Selina Hastings
Equally invaluable was his contribution to the development and use of ‘window’, the dropping of tinfoil strips to confuse enemy radar, again tested by Derek while flying and in conditions of extreme danger. For his work as a scientist-pilot he was awarded the DFC, the AFC and OBE.
Brilliant and brave, Derek was no less subversive in war than he had been in peace. Not all the pilots with whom he flew appreciated being given instructions — ‘Rechts! Links! Gerade aus!’ — in German, and he took delight in sending up his superiors. ‘A lot of people didn’t get the point of Derek,’ one fellow officer remarked; on the other hand, said another, ‘he made many a potentially boring evening in the mess hysterically funny.’ His most satisfying wartime tease was in 1943 when his brother-in-law, Sir Oswald Mosley, was released from prison because of ill health.
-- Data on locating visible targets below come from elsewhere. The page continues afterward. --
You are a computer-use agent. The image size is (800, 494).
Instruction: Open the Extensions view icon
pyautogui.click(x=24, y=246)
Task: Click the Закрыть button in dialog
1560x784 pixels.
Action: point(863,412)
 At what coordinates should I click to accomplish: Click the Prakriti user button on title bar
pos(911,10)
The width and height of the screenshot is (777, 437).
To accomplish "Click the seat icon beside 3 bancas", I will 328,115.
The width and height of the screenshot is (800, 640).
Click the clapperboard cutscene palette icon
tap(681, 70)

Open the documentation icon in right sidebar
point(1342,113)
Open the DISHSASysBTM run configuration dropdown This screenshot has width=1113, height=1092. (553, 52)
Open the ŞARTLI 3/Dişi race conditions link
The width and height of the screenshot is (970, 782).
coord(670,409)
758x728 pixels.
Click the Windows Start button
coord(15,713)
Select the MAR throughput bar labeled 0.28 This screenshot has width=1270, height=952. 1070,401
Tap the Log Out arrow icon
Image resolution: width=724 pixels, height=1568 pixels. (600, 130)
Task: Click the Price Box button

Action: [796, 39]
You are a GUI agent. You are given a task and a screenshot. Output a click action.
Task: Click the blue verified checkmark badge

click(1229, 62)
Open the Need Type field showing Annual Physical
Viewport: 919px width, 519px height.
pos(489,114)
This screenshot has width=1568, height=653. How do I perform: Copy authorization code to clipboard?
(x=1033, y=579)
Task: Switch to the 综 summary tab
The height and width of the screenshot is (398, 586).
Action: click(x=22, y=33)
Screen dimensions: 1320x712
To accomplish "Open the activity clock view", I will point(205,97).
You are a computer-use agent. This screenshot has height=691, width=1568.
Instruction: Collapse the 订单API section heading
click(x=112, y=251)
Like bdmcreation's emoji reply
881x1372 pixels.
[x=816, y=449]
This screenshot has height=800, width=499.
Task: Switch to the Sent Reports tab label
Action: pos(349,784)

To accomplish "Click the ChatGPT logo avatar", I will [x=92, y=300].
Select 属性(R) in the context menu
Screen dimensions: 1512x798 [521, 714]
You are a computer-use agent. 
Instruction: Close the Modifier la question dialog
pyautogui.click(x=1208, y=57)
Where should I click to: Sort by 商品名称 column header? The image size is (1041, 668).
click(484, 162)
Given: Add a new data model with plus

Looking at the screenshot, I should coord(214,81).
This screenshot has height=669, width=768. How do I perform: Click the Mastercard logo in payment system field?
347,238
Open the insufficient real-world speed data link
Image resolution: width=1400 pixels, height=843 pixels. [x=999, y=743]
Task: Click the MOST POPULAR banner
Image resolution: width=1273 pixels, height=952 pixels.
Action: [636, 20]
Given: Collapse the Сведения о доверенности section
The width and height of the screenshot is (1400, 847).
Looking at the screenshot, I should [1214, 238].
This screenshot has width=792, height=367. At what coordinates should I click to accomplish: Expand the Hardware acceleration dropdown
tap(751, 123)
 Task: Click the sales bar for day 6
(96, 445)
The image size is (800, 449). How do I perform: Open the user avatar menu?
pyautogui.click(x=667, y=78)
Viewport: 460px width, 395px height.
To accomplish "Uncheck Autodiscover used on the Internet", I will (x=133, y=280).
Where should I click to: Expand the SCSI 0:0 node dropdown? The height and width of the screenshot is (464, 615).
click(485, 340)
Derek, indifferent to the fact that the Fascist leader was a national hate-figure and regarded as a dangerous security risk, invited Mosley and his wife, Diana, to stay at his house near Banbury. The story exploded across the front page of every newspaper in the country, and Derek was telephoned by a furious Home Secretary, Herbert Morrison, demanding the Mosleys’ immediate removal. Icily Derek informed him that he regarded it as a gross impertinence that anyone should dictate whom he could or could not invite to his house, and the suggestion that guests of his might betray secrets to the enemy was outrageous. Shaken, Morrison climbed down and the Mosleys stayed.